-- begin --
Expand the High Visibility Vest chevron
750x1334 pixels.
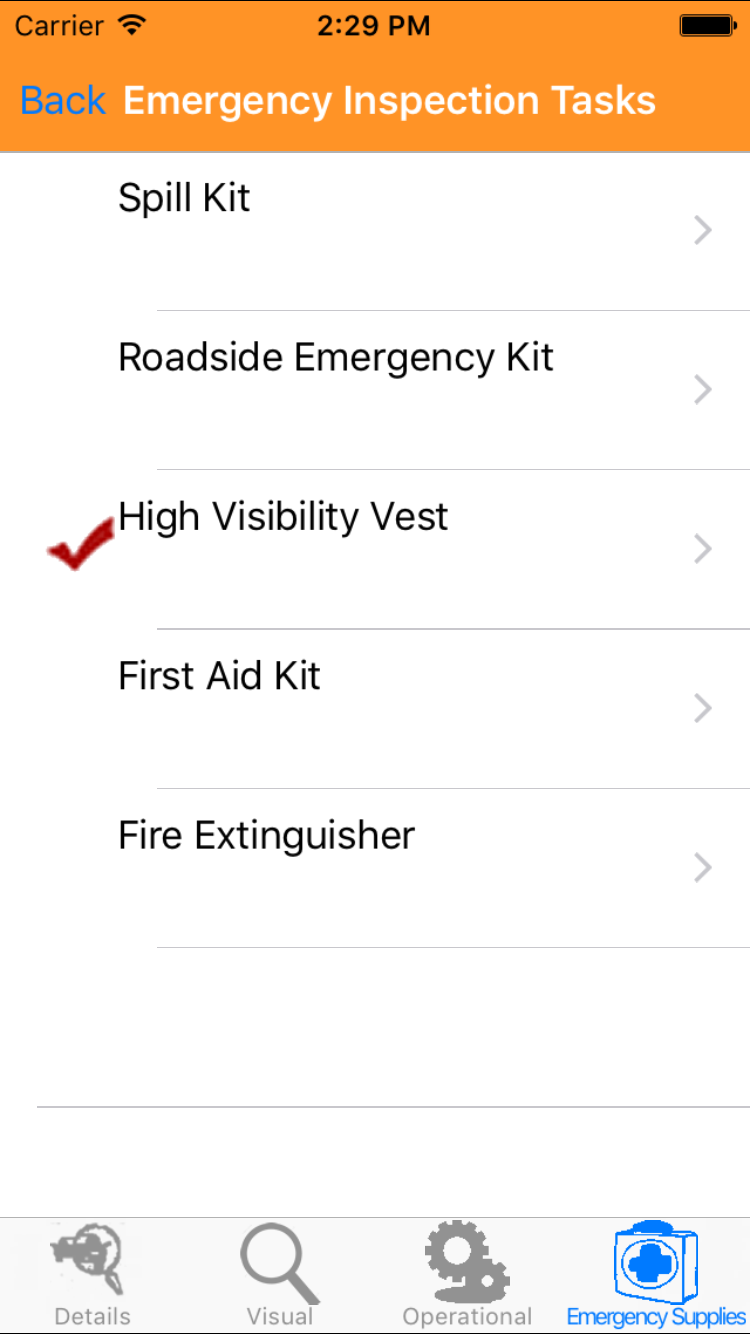click(x=703, y=549)
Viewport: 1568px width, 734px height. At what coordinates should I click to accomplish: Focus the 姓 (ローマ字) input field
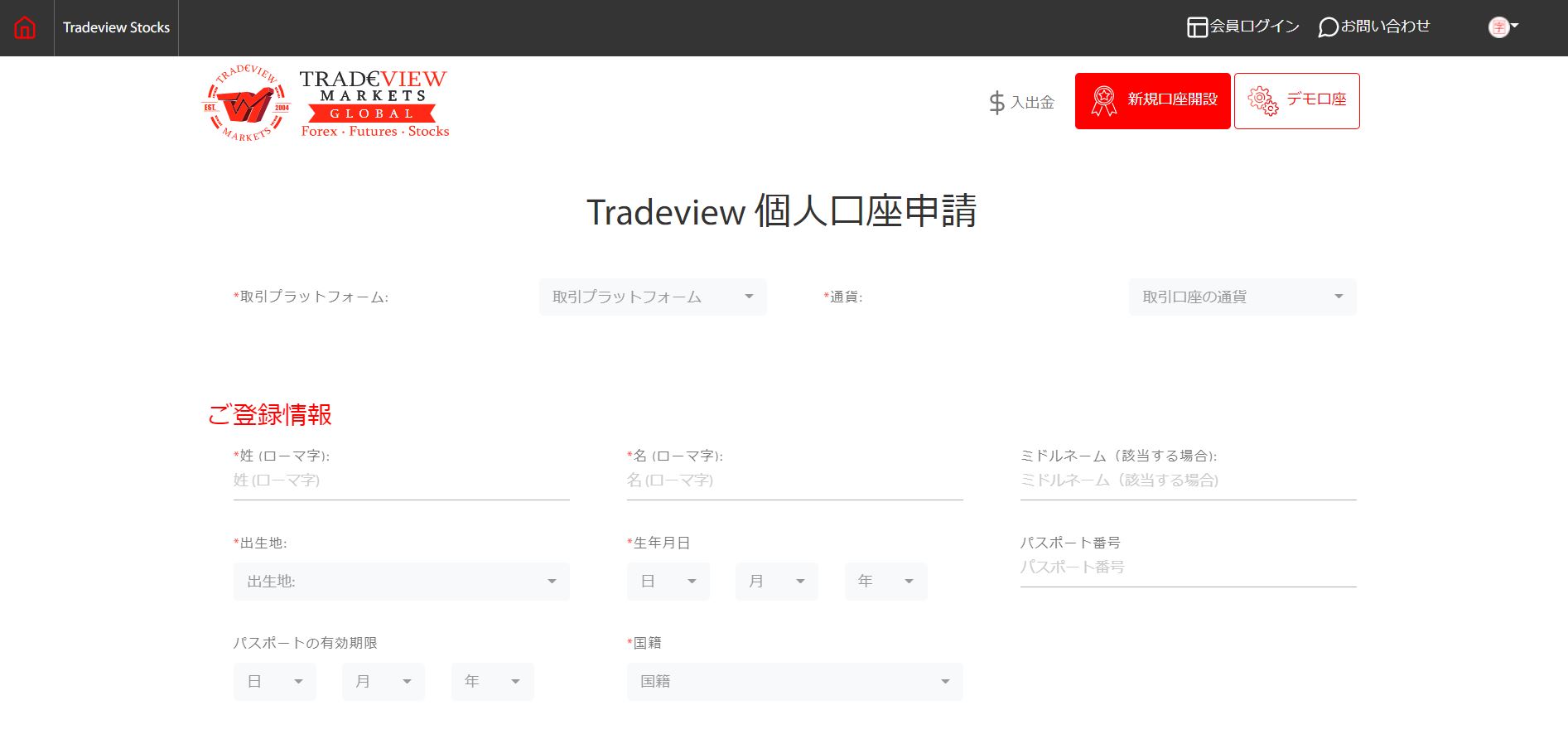(401, 481)
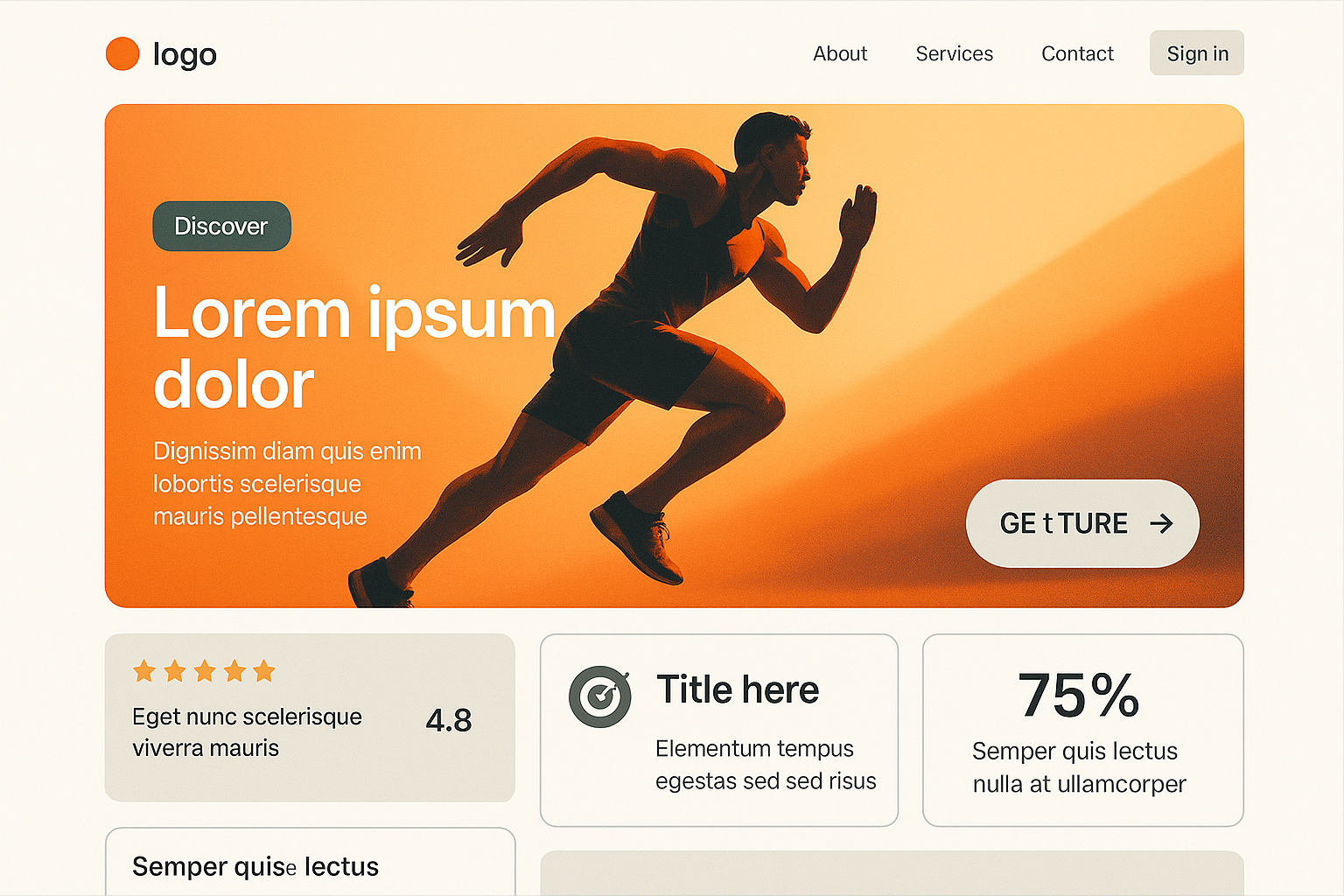Image resolution: width=1344 pixels, height=896 pixels.
Task: Click the orange circle logo icon
Action: 122,53
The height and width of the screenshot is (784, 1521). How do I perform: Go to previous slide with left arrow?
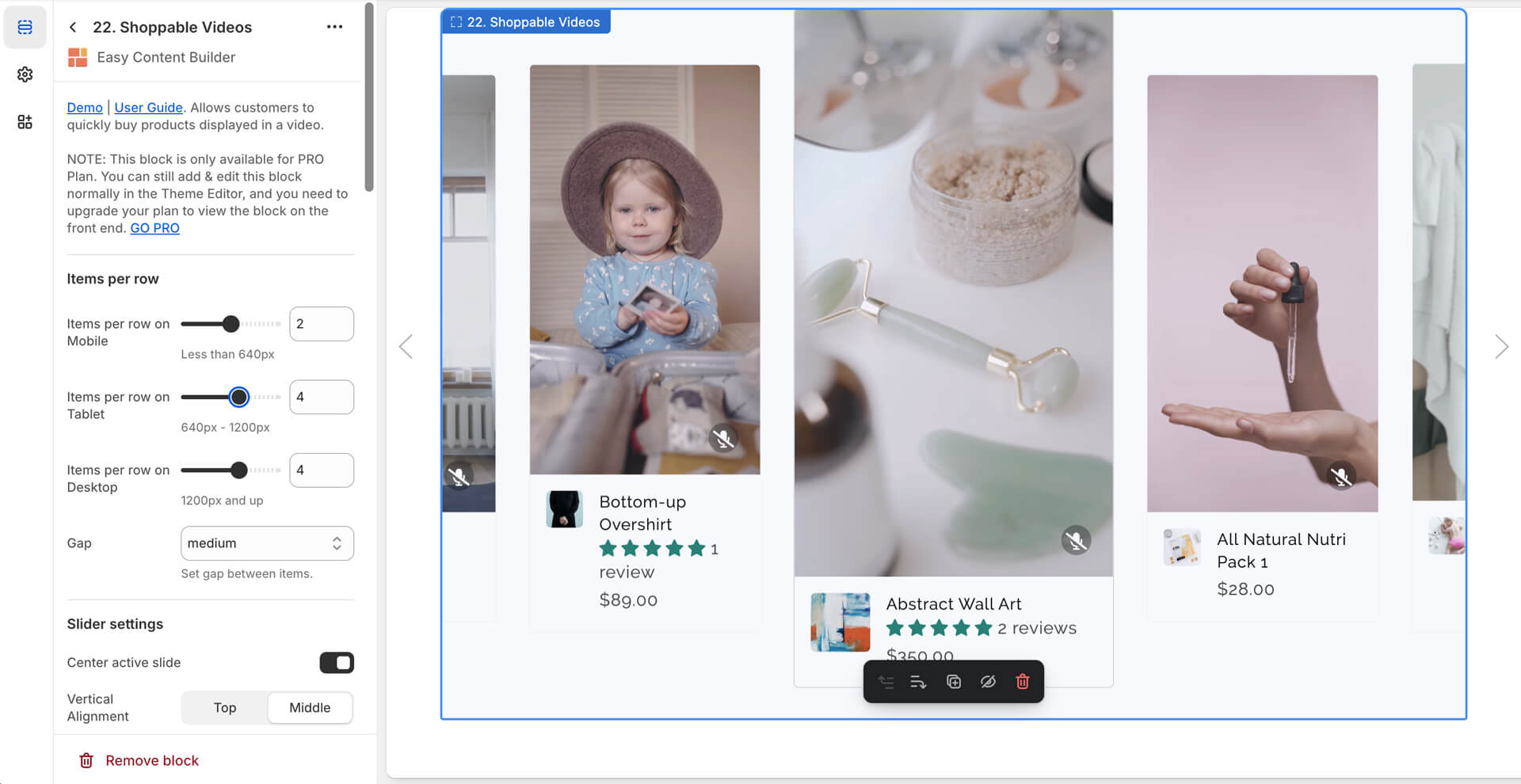406,347
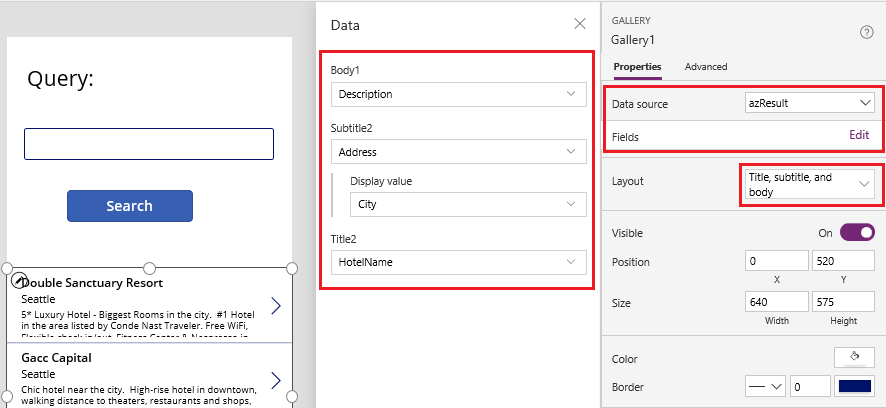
-- end --
Starting at the line that contains "The height and" and ending at the end of the lines, reproduce those lines in full, requests included, with every coordinate in the answers rescaled by 0.25 and rounded to whole numbers, halves rounded up. Omit the pictures from your answer.

Reply to the task:
The height and width of the screenshot is (784, 1521). How do I perform: Go to previous slide with left arrow?
102,87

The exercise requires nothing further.